Oleh: Rika Dwi Ningsih
Jurnalis Lepas

Jakarta – Menteri Keuangan Sri Mulyani baru-baru ini mengumumkan bahwa Anggaran Pendapatan dan Belanja Negara (APBN) mengalami defisit hingga Rp30 triliun dalam dua bulan pertama tahun 2025. Defisit ini disebabkan oleh anjloknya penerimaan pajak, terutama akibat masalah dalam sistem pemungutan pajak (coretax) di bulan Januari.

Fitra Faisal, Faculty Member Fakultas Ekonomi dan Bisnis Universitas Indonesia, menjelaskan bahwa defisit tersebut terjadi karena penerimaan pajak yang turun signifikan. “Kontributor terbesar dari defisit ini adalah korteks yang menyebabkan sistem perpajakan kita terganggu, terutama di bulan Januari. Akibatnya, penerimaan pajak tercatat turun hingga 41-42%,” ungkap Fitra pada CNN (17 Maret 2025).

Meski kondisi membaik di bulan Februari, penerimaan pajak tetap mengalami penurunan. “Meskipun sudah ada perbaikan, kita masih melihat penerimaan pajak minus 30% dibandingkan tahun sebelumnya,” tambahnya.
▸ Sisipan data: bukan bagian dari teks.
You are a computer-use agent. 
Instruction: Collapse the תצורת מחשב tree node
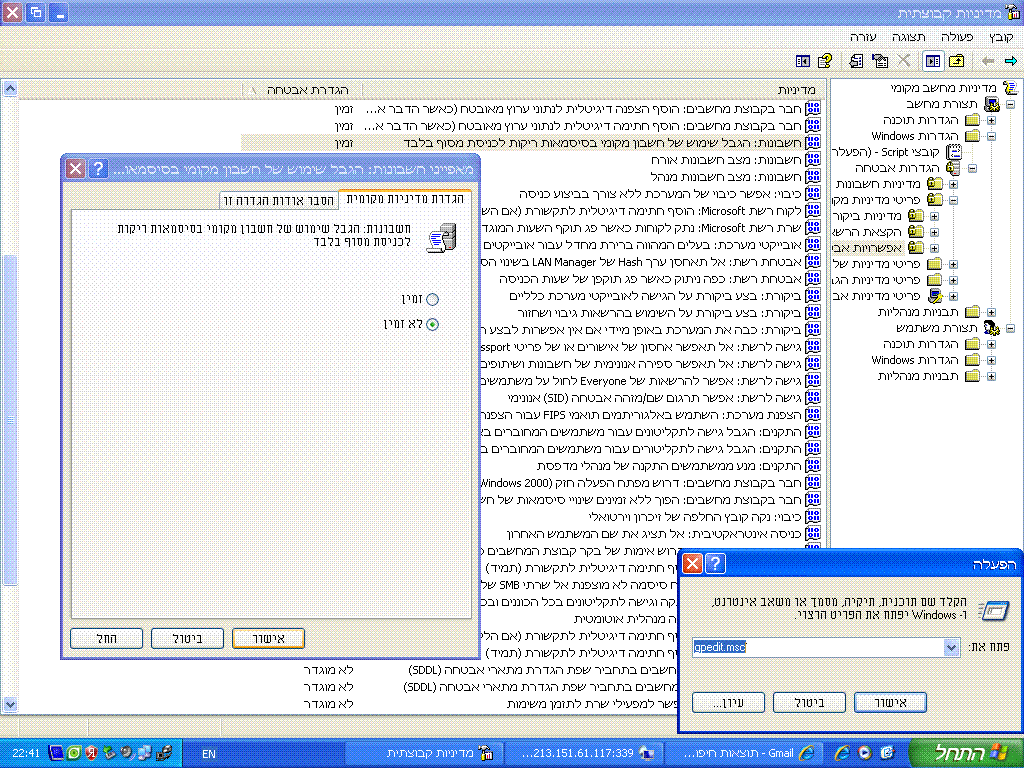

Fitra juga menyoroti kondisi sektor formal yang sedang melemah, ditandai dengan menurunnya PPH 21. “Ketika PPH 21 turun, itu menandakan kesempatan kerja di sektor formal juga semakin terbatas,” jelasnya.
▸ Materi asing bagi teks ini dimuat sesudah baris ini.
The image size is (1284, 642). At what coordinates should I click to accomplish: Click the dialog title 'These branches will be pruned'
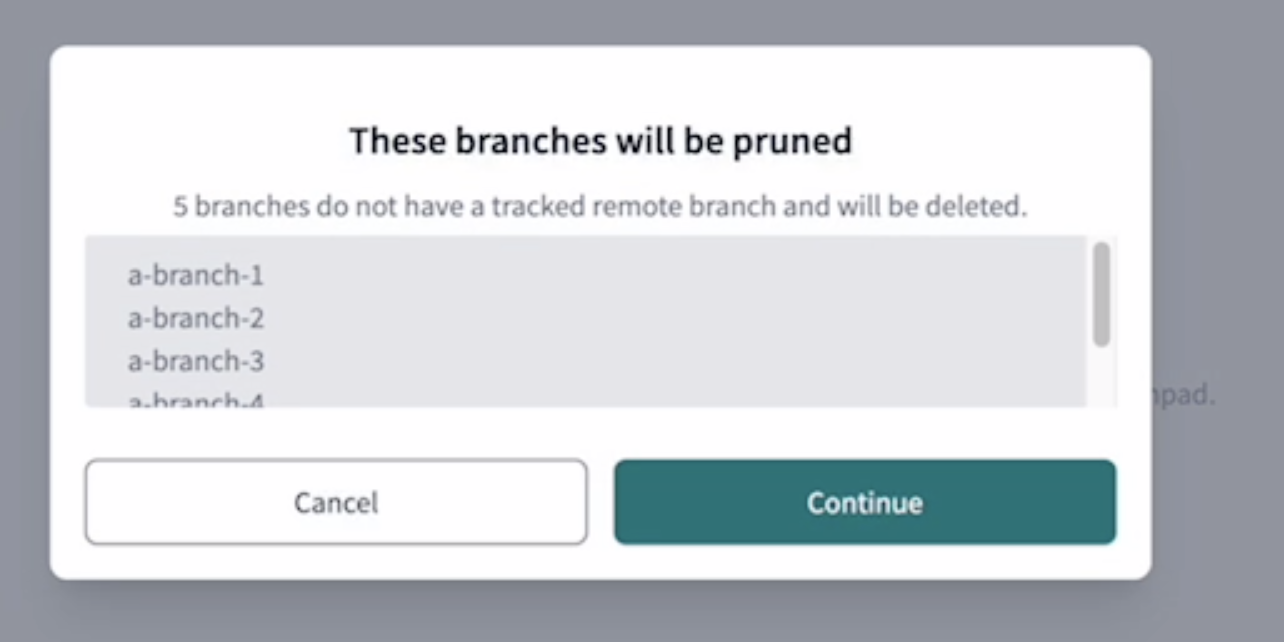[x=600, y=140]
Selain itu, ekonomi Indonesia mengalami kejutan dengan deflasi sebesar -0,09% di bulan Februari, yang merupakan deflasi pertama dalam 25 tahun terakhir. “Ini menunjukkan daya beli masyarakat sedang melemah, padahal bulan Februari biasanya ditandai dengan permintaan yang tinggi menjelang Ramadan,” ujar Fitra.

Menanggapi situasi ini, Fitra menekankan perlunya stimulus ekonomi untuk menjaga momentum pertumbuhan. “Jika tidak ada langkah konkret untuk mendorong daya beli dan investasi, kapasitas fiskal kita akan semakin terbatas,” katanya.

Meskipun ada spekulasi bahwa defisit terjadi akibat belanja pemerintah yang membengkak, Fitra membantah hal tersebut. “Belanja Januari-Februari 2025 justru lebih kecil dibandingkan tahun lalu, jadi ini bukan soal pengeluaran berlebih, tapi lebih kepada shortfall penerimaan negara,” tegasnya.

Ke depan, Fitra menilai bahwa Indonesia harus berfokus pada penguatan sektor industri agar pertumbuhan ekonomi lebih berkelanjutan. “Saat ini kontribusi sektor industri terhadap PDB kita hanya 18-19%, padahal di awal 2000-an bisa mencapai 26%. Ini menunjukkan bahwa kita perlu memperkuat industri untuk menciptakan lebih banyak lapangan kerja dan meningkatkan daya beli masyarakat,” pungkasnya.